Comment s’est passée ton arrivée ? 

J’ai débarqué au Japon à la mi-février, tout s’est très bien passé, j’ai été très bien accueilli et je me suis vite habitué à mon nouveau style de vie qui plus est très différent du notre…

 

« Je n’exclue pas un possible retour en Europe. »

Tu as participé à tes premières courses Européennes et professionnelles, Plumelec et les Boucles de l’Aulne, malgré les deux abandons c’est un moment magique ? 

Oui, c’était un moment très attendu avec les stars du peloton français comme Thomas Voeckler, Arthur Vichot etc. Les deux premières courses ne se sont pas passées au mieux, je n’avais pas couru depuis quasiment un mois donc je manquais de rythme mais j’ai quand même pu prendre mes marques. Ça a été relativement mieux quelques jours après sur les Boucles de la Mayenne et la Ronde de l’Oise, deux courses de quatre jours qui pourtant n’avaient pas un profil qui m’avantageait.

Que retiens-tu de ces deux courses ? 

J’ai beaucoup appris en très peu de temps, j’ai vraiment acquis une belle expérience notamment en matière de bordures où je me suis étonné car lors de la 3e étape de l’Oise, j’ai à chaque fois résisté aux coups de bordures qui sont souvent juste une simple question de placement. J’ai aussi pu voir que j’avais un niveau relativement correct, des fois je regardais des mecs à coté de moi, ils avaient l’air d’être bien plus mal que moi. Je ne retiens que du positif même si je suis un peu frustré de la première étape de l’Oise dont l’arrivée était faite pour moi. J’ai pris une mauvaise vague à 1,5 km de l’arrivée et je me suis retrouvé mal placé au pied du mur, j’ai remonté beaucoup de places pour venir finir trente et unième, mais je pense vraiment que j’avais les jambes pour faire un top vingt, ce qui est plutôt pas mal à ce niveau.

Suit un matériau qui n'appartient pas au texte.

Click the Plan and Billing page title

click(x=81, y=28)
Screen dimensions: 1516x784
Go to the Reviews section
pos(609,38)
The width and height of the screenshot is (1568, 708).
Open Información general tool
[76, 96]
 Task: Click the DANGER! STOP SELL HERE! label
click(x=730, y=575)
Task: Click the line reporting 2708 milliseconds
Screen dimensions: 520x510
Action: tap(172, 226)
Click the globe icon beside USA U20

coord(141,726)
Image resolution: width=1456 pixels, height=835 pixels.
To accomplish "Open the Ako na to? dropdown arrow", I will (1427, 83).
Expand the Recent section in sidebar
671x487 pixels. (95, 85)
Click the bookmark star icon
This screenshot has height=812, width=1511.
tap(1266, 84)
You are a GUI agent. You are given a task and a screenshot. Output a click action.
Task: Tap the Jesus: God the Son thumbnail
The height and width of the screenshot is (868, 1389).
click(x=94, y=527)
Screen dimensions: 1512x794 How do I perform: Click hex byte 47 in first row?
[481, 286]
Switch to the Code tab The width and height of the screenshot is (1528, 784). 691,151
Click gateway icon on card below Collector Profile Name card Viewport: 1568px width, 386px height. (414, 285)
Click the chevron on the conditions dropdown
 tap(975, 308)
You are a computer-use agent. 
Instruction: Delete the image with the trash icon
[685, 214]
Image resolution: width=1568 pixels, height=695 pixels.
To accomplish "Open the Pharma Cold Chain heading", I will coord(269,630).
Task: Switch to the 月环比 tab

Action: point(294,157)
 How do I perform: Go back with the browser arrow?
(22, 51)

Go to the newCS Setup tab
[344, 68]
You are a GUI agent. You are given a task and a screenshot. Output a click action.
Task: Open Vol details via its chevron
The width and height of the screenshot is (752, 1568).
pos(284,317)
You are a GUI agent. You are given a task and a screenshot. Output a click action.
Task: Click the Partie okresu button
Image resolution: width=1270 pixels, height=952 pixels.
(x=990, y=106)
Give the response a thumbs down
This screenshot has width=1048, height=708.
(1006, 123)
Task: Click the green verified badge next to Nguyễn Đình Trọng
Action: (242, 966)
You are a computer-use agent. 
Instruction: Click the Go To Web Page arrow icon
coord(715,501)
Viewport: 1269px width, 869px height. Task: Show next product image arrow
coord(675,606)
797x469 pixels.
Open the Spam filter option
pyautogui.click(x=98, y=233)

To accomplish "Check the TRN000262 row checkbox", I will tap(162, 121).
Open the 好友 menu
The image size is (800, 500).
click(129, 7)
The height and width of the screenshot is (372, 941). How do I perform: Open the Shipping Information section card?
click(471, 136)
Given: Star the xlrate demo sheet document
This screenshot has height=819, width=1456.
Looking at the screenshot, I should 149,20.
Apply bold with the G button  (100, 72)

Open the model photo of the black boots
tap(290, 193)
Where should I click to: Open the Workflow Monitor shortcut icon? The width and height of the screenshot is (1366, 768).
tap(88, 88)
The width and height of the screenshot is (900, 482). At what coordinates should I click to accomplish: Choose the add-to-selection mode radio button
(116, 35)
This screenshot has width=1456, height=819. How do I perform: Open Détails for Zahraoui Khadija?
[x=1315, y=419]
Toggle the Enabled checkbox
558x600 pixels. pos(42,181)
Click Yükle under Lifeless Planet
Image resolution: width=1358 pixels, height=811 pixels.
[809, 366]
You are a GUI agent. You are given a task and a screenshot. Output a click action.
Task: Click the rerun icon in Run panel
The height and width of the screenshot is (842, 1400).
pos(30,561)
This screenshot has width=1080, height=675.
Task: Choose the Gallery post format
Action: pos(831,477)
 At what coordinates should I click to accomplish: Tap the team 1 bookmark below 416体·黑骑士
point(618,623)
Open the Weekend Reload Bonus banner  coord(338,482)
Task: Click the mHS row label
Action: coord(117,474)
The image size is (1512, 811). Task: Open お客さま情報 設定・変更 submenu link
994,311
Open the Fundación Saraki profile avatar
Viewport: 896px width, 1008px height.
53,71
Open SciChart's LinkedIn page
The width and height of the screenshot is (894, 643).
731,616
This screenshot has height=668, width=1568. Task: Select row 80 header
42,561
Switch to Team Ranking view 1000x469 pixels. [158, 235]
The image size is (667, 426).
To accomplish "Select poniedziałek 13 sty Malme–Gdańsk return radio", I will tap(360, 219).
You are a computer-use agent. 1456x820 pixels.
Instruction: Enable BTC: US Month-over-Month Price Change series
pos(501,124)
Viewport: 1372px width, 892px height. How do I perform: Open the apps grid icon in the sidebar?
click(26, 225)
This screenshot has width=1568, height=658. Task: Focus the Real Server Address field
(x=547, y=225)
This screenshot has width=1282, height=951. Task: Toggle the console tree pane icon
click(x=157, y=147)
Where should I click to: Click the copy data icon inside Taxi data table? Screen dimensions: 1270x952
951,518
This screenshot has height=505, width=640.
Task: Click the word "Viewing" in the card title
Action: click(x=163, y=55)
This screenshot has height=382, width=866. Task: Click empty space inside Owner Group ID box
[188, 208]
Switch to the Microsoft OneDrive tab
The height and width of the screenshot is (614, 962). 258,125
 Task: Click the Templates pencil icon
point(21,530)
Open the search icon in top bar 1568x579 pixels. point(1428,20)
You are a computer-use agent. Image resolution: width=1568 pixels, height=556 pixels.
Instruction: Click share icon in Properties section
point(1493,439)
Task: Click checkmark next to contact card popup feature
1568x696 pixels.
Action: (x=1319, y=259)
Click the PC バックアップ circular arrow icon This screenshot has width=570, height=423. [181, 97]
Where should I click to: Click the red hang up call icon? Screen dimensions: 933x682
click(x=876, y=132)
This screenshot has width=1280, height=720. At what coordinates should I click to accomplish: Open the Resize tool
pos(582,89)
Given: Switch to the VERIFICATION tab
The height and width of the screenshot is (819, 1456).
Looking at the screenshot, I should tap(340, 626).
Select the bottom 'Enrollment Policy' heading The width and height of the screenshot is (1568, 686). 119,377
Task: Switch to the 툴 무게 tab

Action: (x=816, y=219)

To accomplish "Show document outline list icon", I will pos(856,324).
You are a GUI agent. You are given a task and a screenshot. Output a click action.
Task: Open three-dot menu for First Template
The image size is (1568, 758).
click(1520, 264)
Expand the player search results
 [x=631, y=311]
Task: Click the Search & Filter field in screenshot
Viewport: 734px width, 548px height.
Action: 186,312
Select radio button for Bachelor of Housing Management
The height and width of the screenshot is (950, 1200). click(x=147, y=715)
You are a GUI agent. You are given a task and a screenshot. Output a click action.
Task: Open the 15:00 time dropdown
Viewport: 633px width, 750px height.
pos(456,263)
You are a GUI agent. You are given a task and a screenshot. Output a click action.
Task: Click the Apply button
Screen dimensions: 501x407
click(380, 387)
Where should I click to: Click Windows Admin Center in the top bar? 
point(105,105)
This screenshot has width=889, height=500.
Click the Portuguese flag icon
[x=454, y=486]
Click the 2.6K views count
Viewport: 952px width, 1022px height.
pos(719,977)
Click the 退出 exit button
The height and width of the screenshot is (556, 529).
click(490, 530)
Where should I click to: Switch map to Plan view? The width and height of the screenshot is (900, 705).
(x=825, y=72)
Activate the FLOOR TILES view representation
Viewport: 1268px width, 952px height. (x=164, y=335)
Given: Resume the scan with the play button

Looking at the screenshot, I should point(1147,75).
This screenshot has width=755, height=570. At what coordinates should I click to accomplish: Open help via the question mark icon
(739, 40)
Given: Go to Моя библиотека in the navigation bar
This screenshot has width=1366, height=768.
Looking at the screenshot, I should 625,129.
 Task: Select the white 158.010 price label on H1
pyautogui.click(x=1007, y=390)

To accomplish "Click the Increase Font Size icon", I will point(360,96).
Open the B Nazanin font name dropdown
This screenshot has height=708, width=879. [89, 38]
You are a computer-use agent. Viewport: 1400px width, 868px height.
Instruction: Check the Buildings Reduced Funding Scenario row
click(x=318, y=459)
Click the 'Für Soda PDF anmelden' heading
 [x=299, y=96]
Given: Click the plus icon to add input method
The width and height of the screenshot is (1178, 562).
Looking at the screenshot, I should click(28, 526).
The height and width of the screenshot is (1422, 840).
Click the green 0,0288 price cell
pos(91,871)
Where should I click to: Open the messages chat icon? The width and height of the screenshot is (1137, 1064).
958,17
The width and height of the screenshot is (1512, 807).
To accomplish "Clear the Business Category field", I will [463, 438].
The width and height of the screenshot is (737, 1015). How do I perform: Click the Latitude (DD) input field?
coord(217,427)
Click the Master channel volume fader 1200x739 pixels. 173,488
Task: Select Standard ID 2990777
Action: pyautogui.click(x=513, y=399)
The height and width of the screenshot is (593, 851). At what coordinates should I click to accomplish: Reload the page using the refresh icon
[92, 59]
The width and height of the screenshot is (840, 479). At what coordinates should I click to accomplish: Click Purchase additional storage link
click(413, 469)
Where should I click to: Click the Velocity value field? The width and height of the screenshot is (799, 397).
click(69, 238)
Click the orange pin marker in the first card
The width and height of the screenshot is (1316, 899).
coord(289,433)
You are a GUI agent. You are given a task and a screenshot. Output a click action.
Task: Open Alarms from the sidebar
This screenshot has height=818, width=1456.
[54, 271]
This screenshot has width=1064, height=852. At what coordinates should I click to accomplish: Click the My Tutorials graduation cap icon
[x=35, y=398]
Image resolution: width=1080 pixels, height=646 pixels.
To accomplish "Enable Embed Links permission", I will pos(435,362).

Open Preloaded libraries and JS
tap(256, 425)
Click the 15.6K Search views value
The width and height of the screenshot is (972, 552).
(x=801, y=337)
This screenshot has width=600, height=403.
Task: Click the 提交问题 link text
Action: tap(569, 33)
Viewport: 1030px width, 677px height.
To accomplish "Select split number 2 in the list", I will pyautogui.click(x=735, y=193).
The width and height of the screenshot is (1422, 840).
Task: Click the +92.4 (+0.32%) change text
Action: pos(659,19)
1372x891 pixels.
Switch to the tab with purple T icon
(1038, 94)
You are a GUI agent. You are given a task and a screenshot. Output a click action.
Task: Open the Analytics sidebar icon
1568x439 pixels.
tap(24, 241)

Ton contrat ne dure qu’un an, la saison prochaine pourrons-nous te revoir dans une équipe Européenne ? 

Oui j’ai signé pour un an. Je n’ai aucune idée à l’heure actuelle où je serai en 2018. Ce que je sais, c’est que je me plais chez InterProCyclingAcademy et que le calendrier asiatique me plait aussi beaucoup. Après, je n’exclue pas non plus un possible retour en Europe.

 

« Des coureurs comme Damien Garcia ou Julien Amadori ont aussi beaucoup à m’apprendre. »

Tu es entouré de trois français dont Tom Bossis, est-ce le coureur qui donne le plus conseils grâce à son passé professionnel ? 

Oui nous sommes plusieurs français dans l’équipe et nous avons tous des expériences différentes, bien sûr Tom a déjà une bonne expérience mais ce n’est pas le seul, des coureurs comme Damien Garcia, qui a déjà fait trois saisons en continental, ou Julien Amadori, qui a aussi brillé en classe 2, ont aussi beaucoup à m’apprendre.

Être entouré de trois Français dans l’équipe, cela permet de s’épanouir aussi dans le peloton ?

C’est vrai que ça facilite les choses, mais les rapports avec les Japonais sont aussi très bons et nous arrivons très bien à communiquer donc il n’y a aucun soucis de ce coté.

Pour finir, que pourrions-nous te souhaiter de mieux ? 

Continuer sur la même lancée en décrochant quelques bons résultats, de rester dans cette spirale positive et d’éviter les chutes ou les problèmes de santé.